The following chart shows a 71 year history of the trends of these components.
As the government spending sector has grown faster than the economy, the relative share remaining to the private sector has been steadily eroded - - and, America is a much more socialistic, government-spending-dependent nation than ever before.
Look carefully at this chart. Its quite easy to understand. It tells a powerful story.
The left chart shows the annual change in business sector productivity measured over the past 50 years.
It proves that the claims of great US productivity growth are a myth.
This data represents the yearly percentage change in output per hour of all persons in the business sector. The declining dashed red line is the trend line. (data source: Bureau of Labor Statistics (Econ.

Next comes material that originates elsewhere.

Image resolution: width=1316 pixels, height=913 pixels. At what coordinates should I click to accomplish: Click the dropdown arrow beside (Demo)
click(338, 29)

Report to Congress 2/01, table B-50, year to 1st half 2001 added).
From the left side of the chart (1951) to today it can be seen productivity rates have followed a declining trend. (the red line)

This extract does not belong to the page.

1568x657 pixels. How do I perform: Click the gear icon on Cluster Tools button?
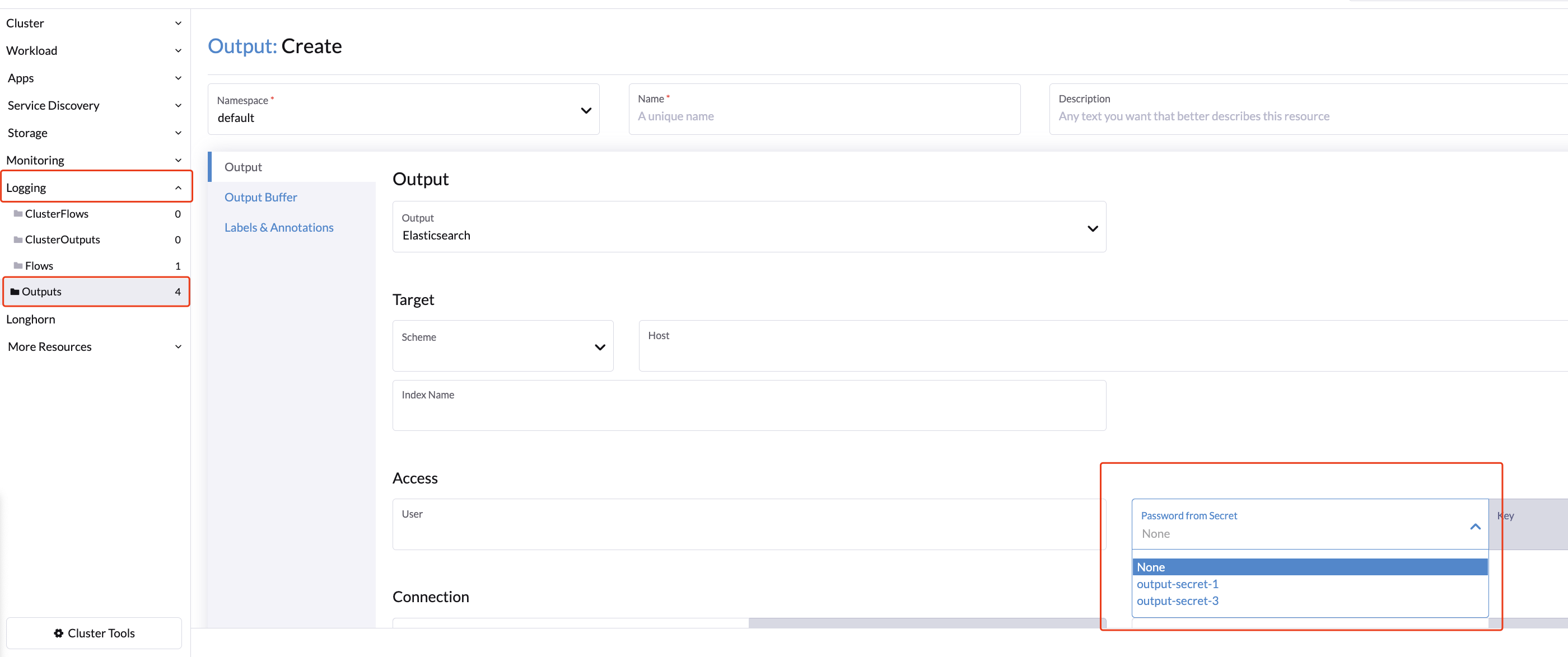pos(58,633)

In the 1950's and early 1960's rates oscillated in the 3-4%.
Thereafter productivity rates became more and more erratic with wider and wider swings as the averages trended down toward the 1.5% growth rate level.
In the 1990s, annualized productivity growth rates averaged just 1.5%, despite the reported so-called economic boom in that decade. That is way below the 1950s and 60s.
The apparent up-tick in 1996-99 was suspect, as discussed below. Early returns for 2001 again show lower productivity, now below the long-term downward trend line.
Caution: its a bit disconcerting to note that during the late 1990s, the peak of a long economic expansion, such failed to produce productivity rates any where near the much, much higher ratios of the late 1950s and 1960s when family incomes were moving up quite rapidly - - even after using new (more favorable) data measurement criteria in the past several years (see below).
About the past several years, one writer reported:"If the US enjoys higher"productivity" why has the trade deficit doubled during the last two years? In an economy that is mostly based on"services", how can higher"productivity" generate the funds that will be needed to repay the debts, which financed a trade deficit that consists mostly of"goods"? Will 10 million Japanese and 20 million Chinese come every year to tour the US? How can competitiveness rise as the result of higher"productivity" if at the same time the trade deficit doubles - - and private sector debt ratios soar to new records? What competitiveness? Of burger flippers, Internet service providers and Wall Street paper creation?"
NOTE
The above chart also shows that as productivity rates fell for the past 2 ½ decades, and became very erratic compared to the past, and as rates fell below the 2% range, it is MOST interesting that this is the same period when real (inflation-adjusted) median family incomes ceased to grow at rates compared to the past, as reported in the Grandfather Family Income Report
- - and the same period when our balance of trade turned increasingly negative, causing us to become the largest debtor nation on earth - as shown in the Trade Report - - and our education quality/spending productivity turned negative, as seen in the Education Report - - and our combined private and government national debt ratios soared per the Debt Report - - as our social spending ratios soared, per the Federal Spending Report..
"A revolution in productivity has not occurred and is unlikely to occur in the near future despite increased spending on computers and corporate downsizing," William Wascher, Federal Reserve Board of Governors, to the National Assoc. of Business Economists 11/96.